W dalszej części wypowiedzi Małkowski zaznaczył, że hołd odbył się w Krakowie i nie widzi powodu dla którego w Olsztynie miałby powstać pomnik upamiętniający to wydarzenie. Dodał, że należało dokonać inkorporacji Prus Książęcych, zamiast przyjmować hołdy.
Argumentacja Małkowskiego najwyraźniej przekonała radych. Za zdjęciem uchwały z porządku obrad głosowało 13 osób, przeciw 7. Wniosek poparli m.in. radni Prawa i Sprawiedliwości. Jarosław Babalski nazwał hołd „błędem politycznym”. Radosław Nojman zaapelował do pomysłodawców pomnika, by rozważyli wzniesienie monumentu króla Kazimierza Jagiellończyka, który włączył Olsztyn, wraz z całą Warmią, do Królestwa Polskiego. Według przewodniczącego klubu radnych PiS, pomnik mógłby stanąć w miejscu „szubienic”.

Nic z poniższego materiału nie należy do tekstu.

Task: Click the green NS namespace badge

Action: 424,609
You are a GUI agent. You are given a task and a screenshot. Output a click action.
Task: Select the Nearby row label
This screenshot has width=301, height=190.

- Byłoby to oddanie sprawiedliwości dziejowej i podkreślenie polskości Olsztyna już w drugiej połowie XV wieku - powiedział nam Nojman. - Warto pamiętać, że byliśmy częścią Korony, a później Rzeczypospolitej Obojga Narodów przez ponad 300 lat, a nie dopiero od roku 1945, jak do dzisiaj próbuje się nam czasem wmawiać – dodał.
Kto ma rację w sporze o historię?
Radosław Nojman uważa, że hołd pruski to istotne wydarzenie w historii Polski ale z uwagi na długofalowe skutki, można je różnie oceniać. Pomimo zhołdowania w roku 1525, w perspektywie następnych dziesięcioleci Prusy urosły w siłę, aż w końcu stały się inicjatorem pierwszego rozbioru Polski.
- W mojej ocenie, jeszcze ważniejsze jest to, że hołd pruski nie miał praktycznie żadnego znaczenia w dziejach naszego miasta – stwierdził Nojman. - Nie rozumiem do końca idei takiego pomnika – na Mazurach może tak, ale nie na Warmii. Na dodatek miałby stanąć w bezpośrednim sąsiedztwie zamku. Jeżeli przyjedzie turysta, znający dzieje Polski i chcący poznać historię Olsztyna, zobaczy pomnik dotyczący krakowskich wydarzeń z 1525 roku, a w przewodniku przeczyta, iż grodu i zamku nad Łyną pięć lat wcześniej przed Krzyżakami bronił Mikołaj Kopernik, to może mieć pewien mętlik w głowie – uważa radny.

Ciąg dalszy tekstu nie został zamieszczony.